Polluted, dirty, crowded, and loud, Lanzhou (兰州) in Gansu can be a bit overwhelming on first impressions. This city is ranked in the top 30 most polluted cities in the world according to Blacksmith Institute. Although most tourists arrive in town and then try to leave right away, Lanzhou is worth a day. The city has an excellent provincial museum, several nice mosques and amazing noodle dishes!

Lanzhou historically has been a major crossing point over the Yellow River. Its location at the southern end of the Hexi Corridor made Lanzhou an important stopping point along the southern Silk Road. Although different groups ruled Lanzhou at different times, Chinese Dynasties were the main rulers and influencers of Lanzhou. Lanzhou was made into a provincial capital in the Qing Dynasty when Gansu was designated as its own province. Today Lanzhou is a center for heavy industry and oil production.



Sights and Activities

  • Gansu Provincial Museum (甘肃省博物馆) is open Tuesday to Sunday, 9:00am to 5:00pm. This is one the best museums in China with great English translations. The exhibits cover everything from dinosaurs, with some stellar skeletons, to modern times and everything in between. One of the best pieces is a Roman Silver plate featuring Bachuss, from the 2nd century discovered outside Lanzhou.
  • White Cloud Temple (白云观) is a nice Taoist temple.
  • Lanshan Park (兰山公园) is a nice mountain range south of the city, and good way to spend a summer’s afternoon.
  • White Pagoda Hill (白塔山) is a great Yuan Dynasty pagoda located on the Yellow River.



Events and Festivals

China has three "Golden Week" holidays per year. People get a mandatory two or three days off work for each holiday, and workers' companies can grant them the rest of the week off, making each holiday a total of 7 days. As you can imagine, having almost 1.4 billion people with the same days off can make travelling at these times arduous to say the least.

Travelling during the Spring Festival/Chinese New Year is incredibly difficult. Chinese New Year is China's Christmas, so the millions of migrant workers and students flood back to their home towns. Everybody else takes the opportunity to spend their hong bao (gifts of money traditionally given at CNY) and go travelling. Most of the time, since you are only allowed to purchase train tickets 6 days in advance and must be present in the city of origin, sometimes only standing room tickets are available. Be aware! The Spring Festival is undoubtedly the busiest time for the Chinese transportation system. Flying will avoid the crowded trains, but book early and expect to pay higher prices. All the main tourist attractions will be crawling with tourists (worse than usual), so unless you like crowds, it's best to avoid it altogether.

Chinese New Year is based on the lunar calendar, so the date changes each year.
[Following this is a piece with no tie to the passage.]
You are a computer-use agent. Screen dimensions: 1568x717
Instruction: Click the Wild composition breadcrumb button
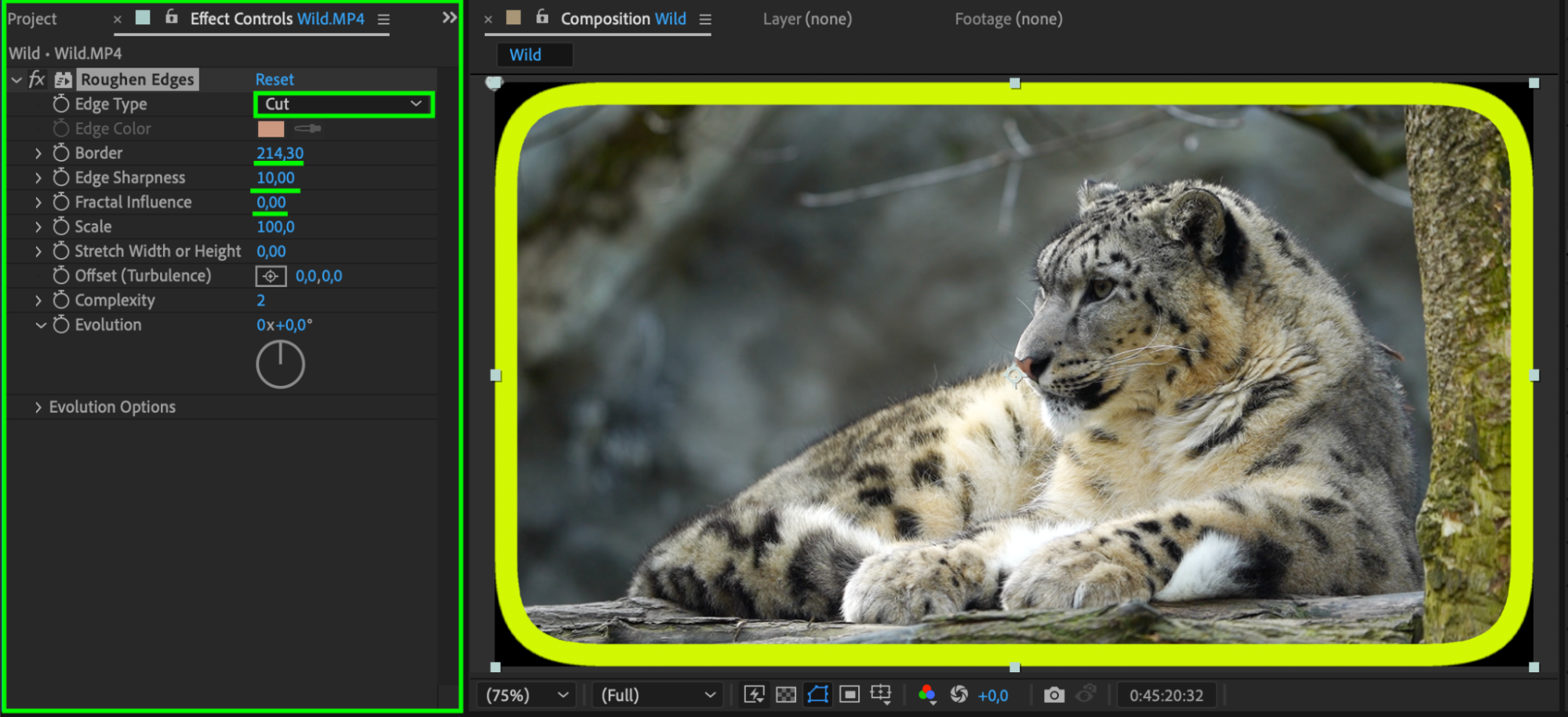(526, 55)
The Chinese New Year/Spring Festival holiday is 7 days long and usually starts on New Year's Eve.

The two other national holidays are October 1st, National Day, celebrating the founding of the People's Republic of China and May 1st, which is International Labor Day. Almost all Chinese get the two holidays off and many take the opportunity to travel. If you want to avoid the crowds, fly, but it should get a lot less busy towards the end of the week.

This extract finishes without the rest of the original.